___ RECORDS ___

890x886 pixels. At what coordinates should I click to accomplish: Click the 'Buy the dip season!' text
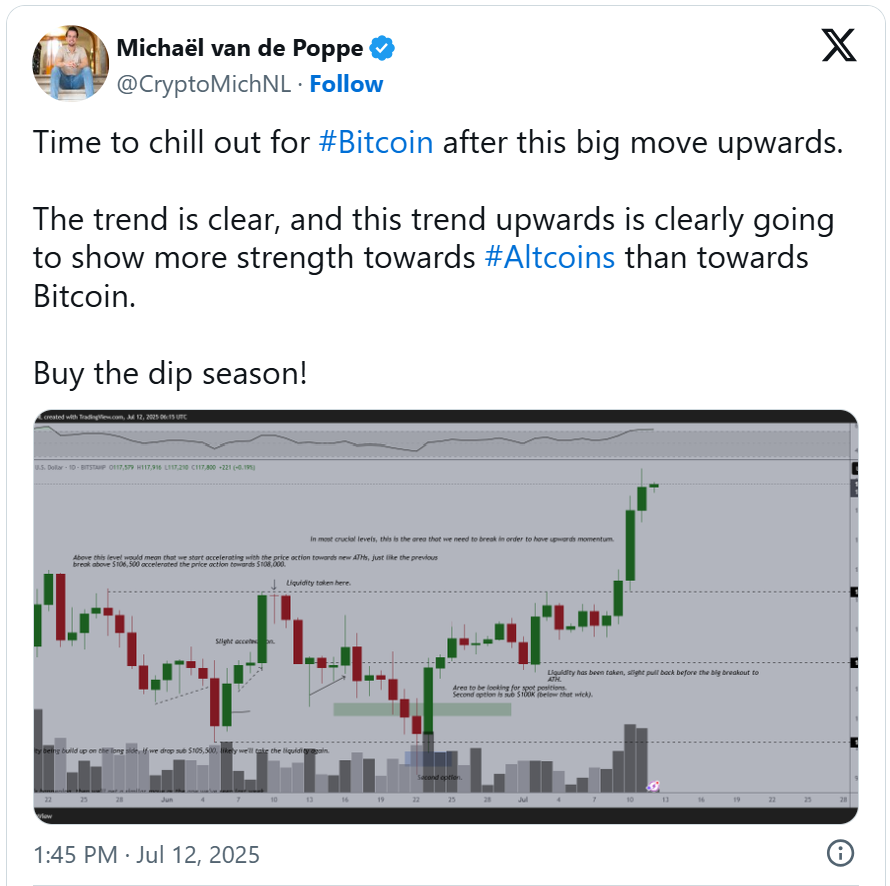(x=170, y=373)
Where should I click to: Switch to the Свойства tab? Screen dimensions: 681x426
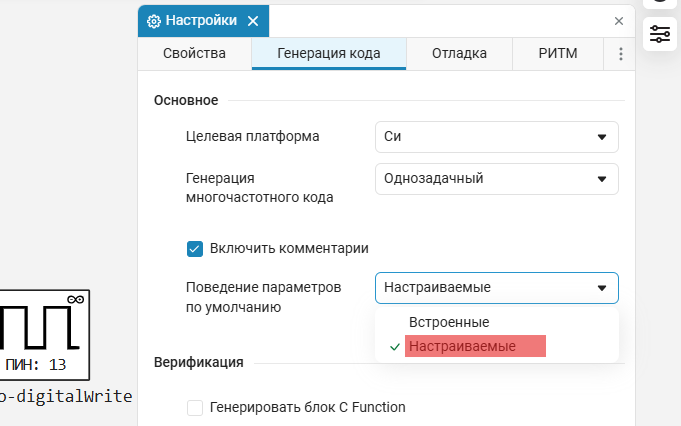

___
___ RECORDS ___

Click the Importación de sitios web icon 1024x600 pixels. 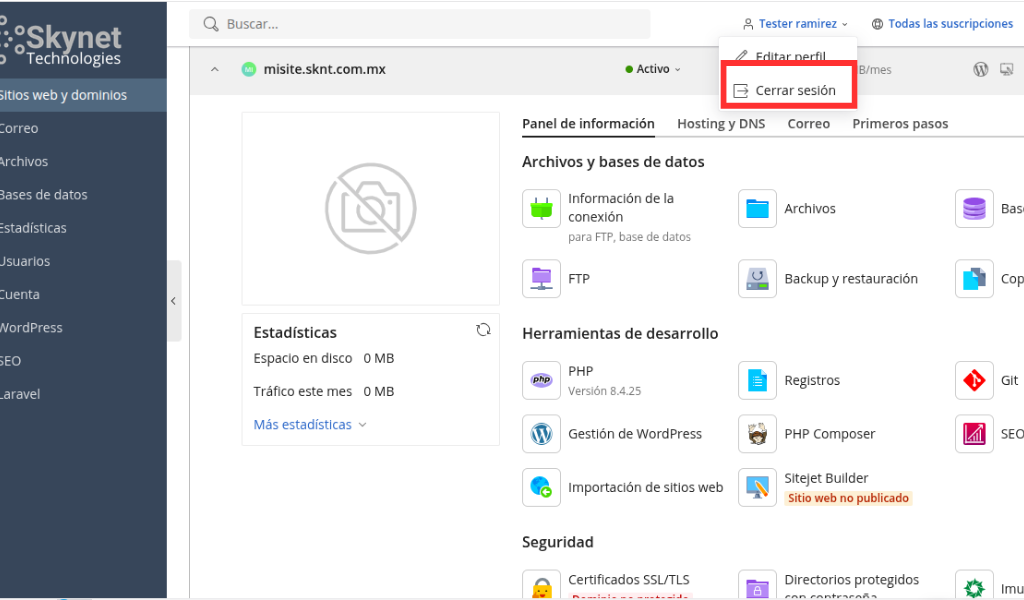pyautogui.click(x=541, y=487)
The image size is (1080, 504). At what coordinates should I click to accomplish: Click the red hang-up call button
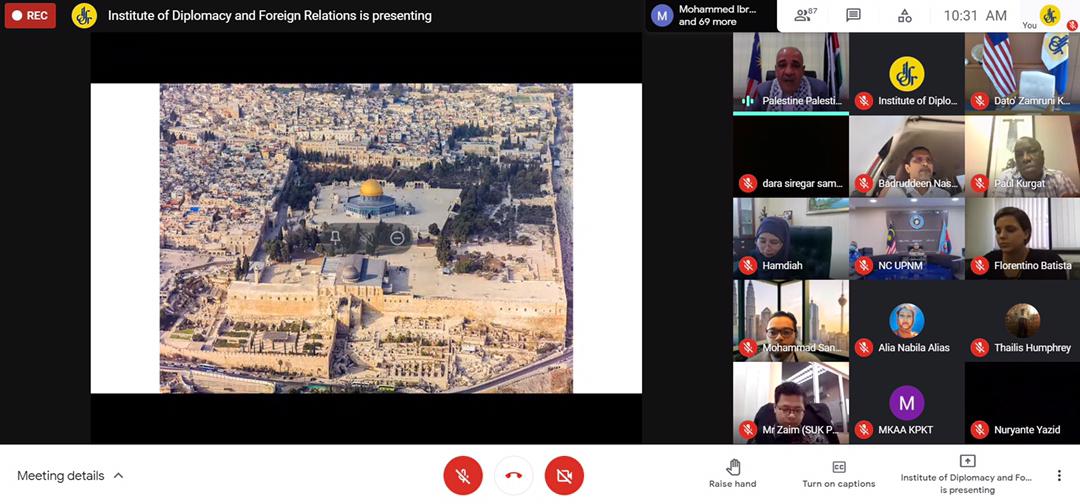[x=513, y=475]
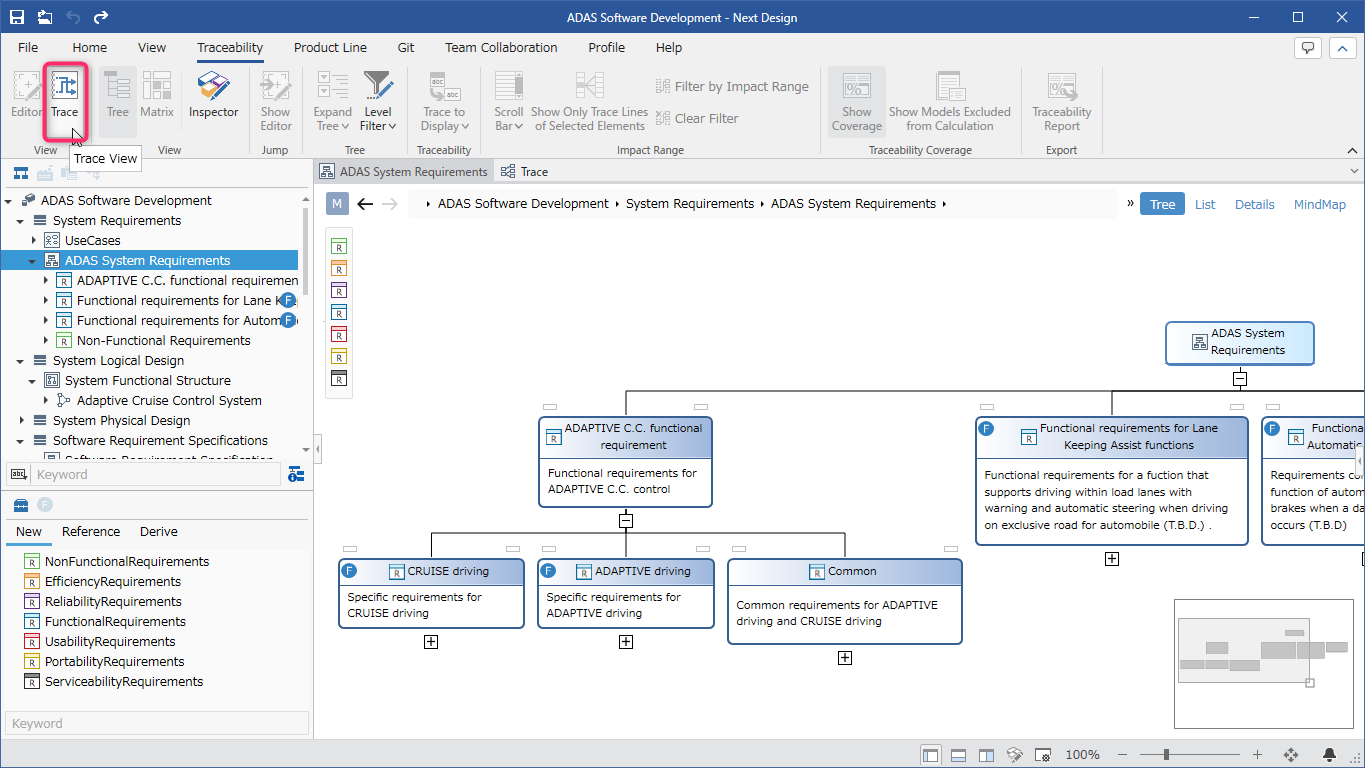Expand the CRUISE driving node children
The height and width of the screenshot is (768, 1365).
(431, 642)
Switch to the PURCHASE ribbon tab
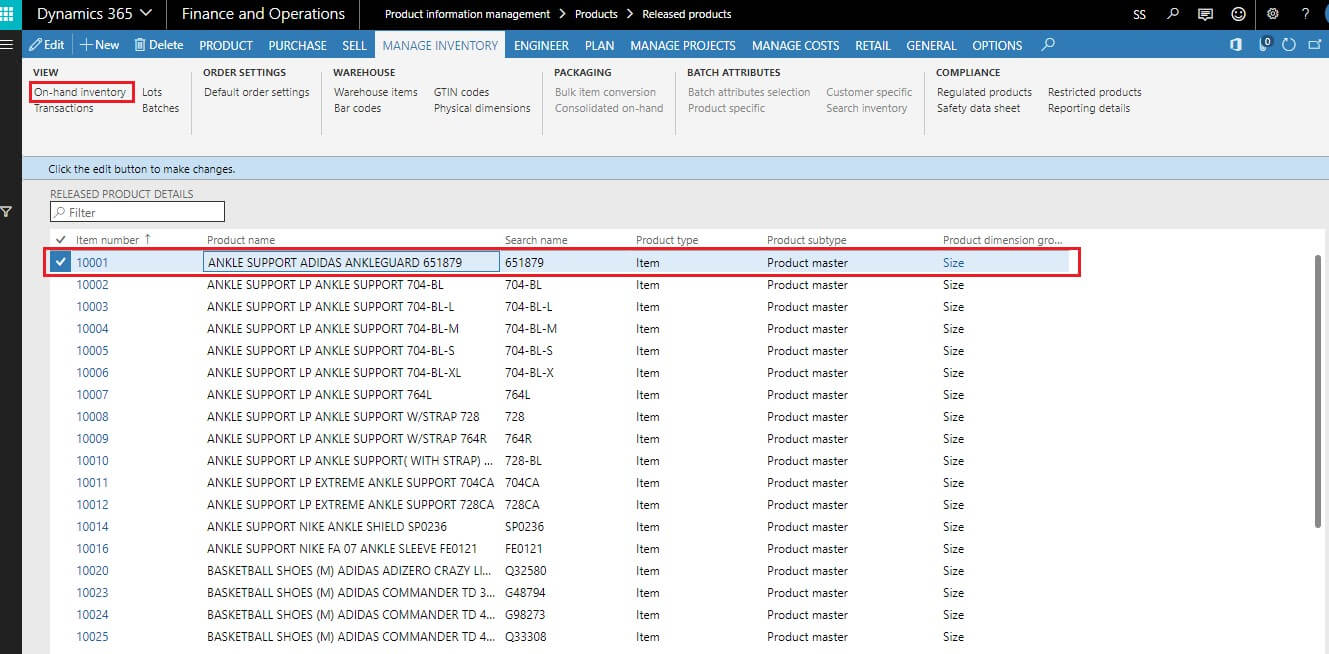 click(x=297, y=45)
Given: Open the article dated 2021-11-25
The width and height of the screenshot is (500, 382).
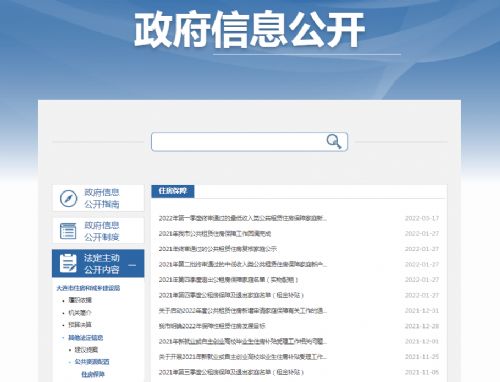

___
___ RECORDS ___

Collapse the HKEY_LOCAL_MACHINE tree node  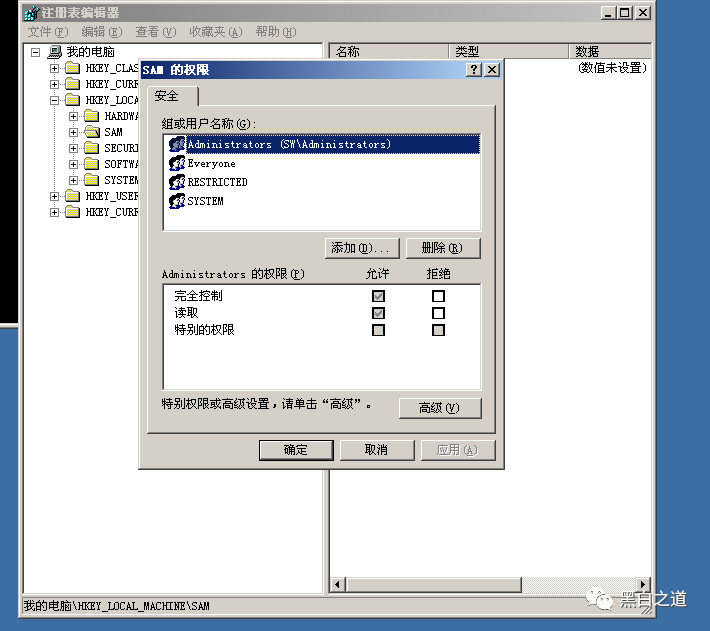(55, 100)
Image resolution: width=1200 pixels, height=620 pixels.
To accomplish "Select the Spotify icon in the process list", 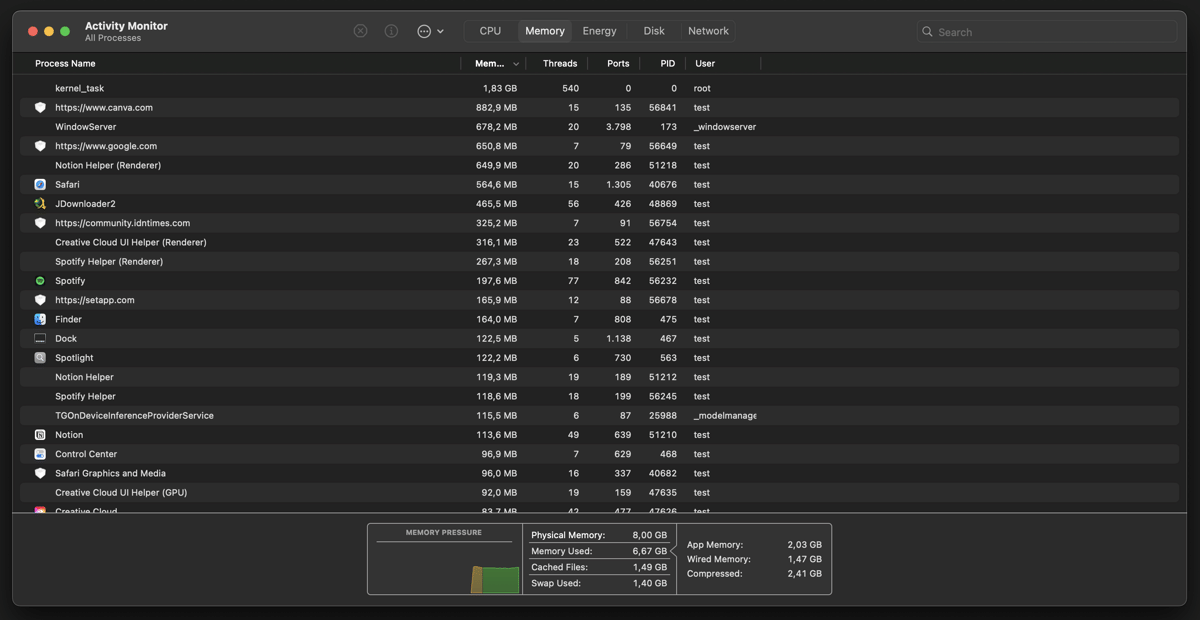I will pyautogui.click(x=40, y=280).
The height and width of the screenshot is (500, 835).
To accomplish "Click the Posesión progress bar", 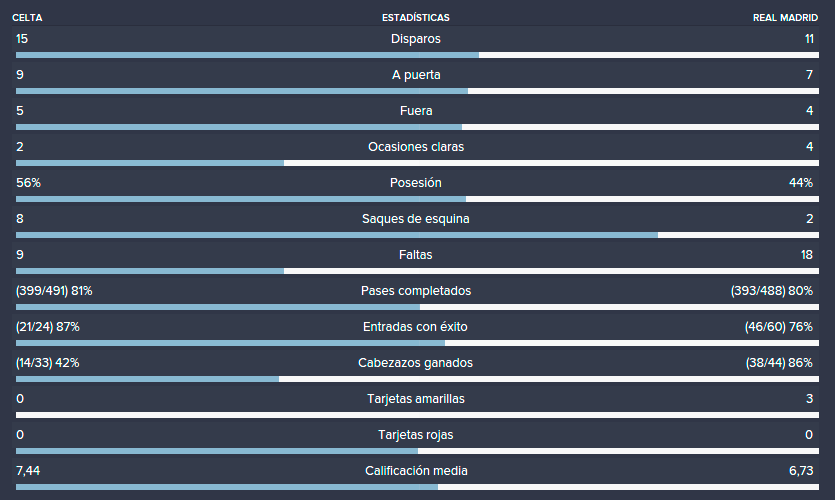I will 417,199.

___

■ **TO DO**
Make an exact copy of the lines above, beginning with the line with "890x886 pixels. At" and ending with the line with "Where should I", and keep the pictures out of it.

■ **SOLUTION FOR THIS EXERCISE**
890x886 pixels. At what coordinates should I click to accomplish: Click the 'Buy the dip season!' text
(x=170, y=373)
Where should I click to: Switch to the Свойства tab? Screen dimensions: 681x426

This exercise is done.